I caught a few minutes of an episode of "Even Stevens" a few weeks ago, and I can say that I get why studios wanted to give him a shot. He was like 11 and had all of this weird, adult bravado and charisma. But why he's been in 15 movies in the 5 years since The Even Stevens Movie is a mystery to me.

That bizarre, premature adultness that we've seen in everyone from McCauley Caulkin to Dakota Fanning comes with the heavy price of age. And that dark mistress has been no less kind to young Shia, yet Hollywood has somehow put on a mother's blinders, and continues to employ him. You can practically hear these tittering sycophants tripping over each other with clumsy praise: "oh! look at my little Shia! just like a young Harrison Ford! He'll be the next Dustin Hoffman! What a talent! Listen to that husky voice!! He sounds just like a little man! Look at his two eyes, brown hair, and average build! He could play a president!"

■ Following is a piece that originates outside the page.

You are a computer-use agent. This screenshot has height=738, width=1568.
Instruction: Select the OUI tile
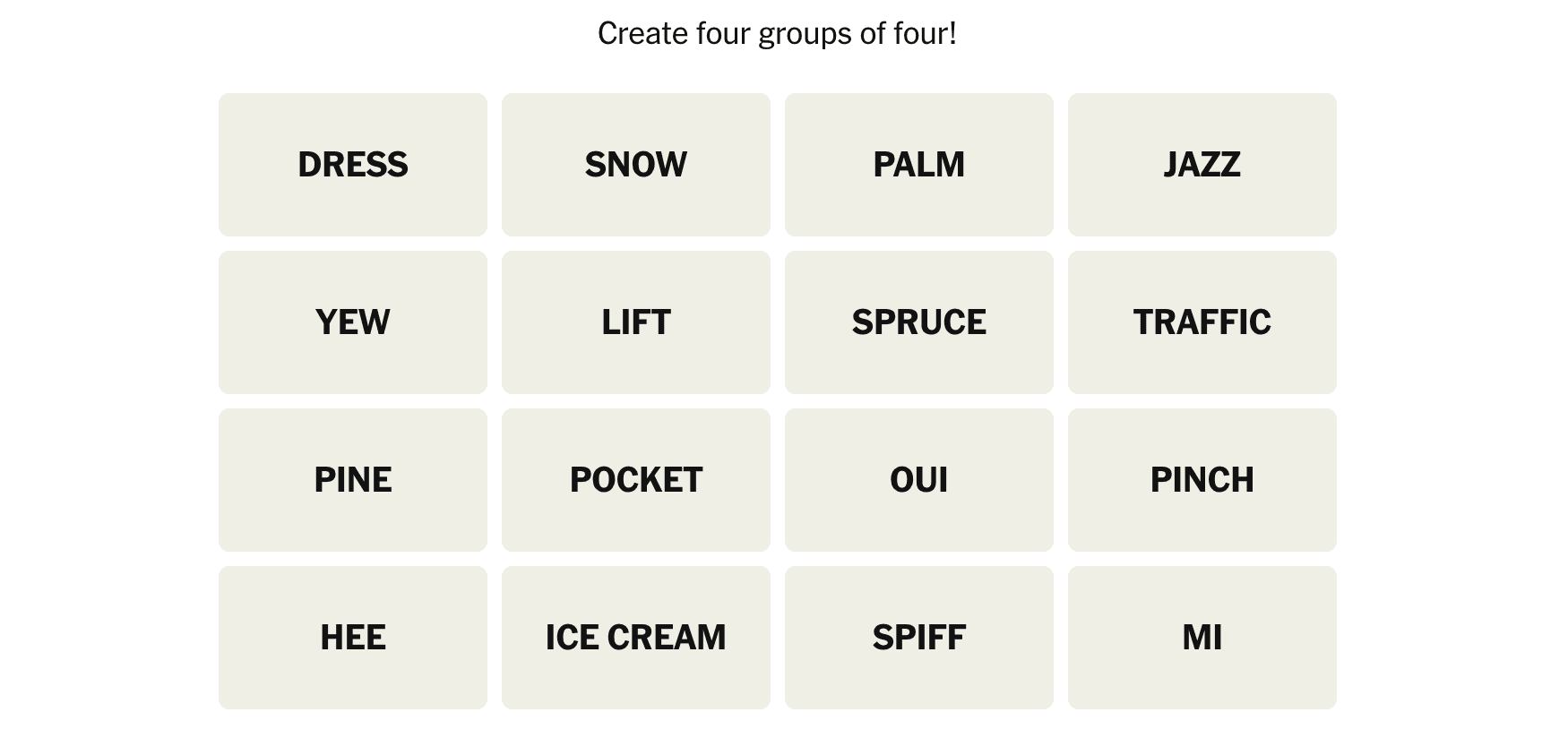tap(919, 480)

He has an online fan club. I think that's gotta be worth something. Rider Strong doesn't have one anymore.

Shia, as I like to call him (that's actually not true. I like to call him "shia la-boof," with extra emphasis on the "boof," because it is hilarious to me. Call it childish. I'm comfortable with that), is often compared to the young versions of great actors. He was of course selected by George "the robot who forgot how to love" Lucas and (more so) Steven Spielberg to play Indiana Jones's son in this summer's Indiana Jones and the Kingdom of the Crystal Skull, and (also by Spielberg) as the human lead in the previous summer's heinous crime against pop culture, Transformers. Spielberg saw in Shia a young Tom Hanks.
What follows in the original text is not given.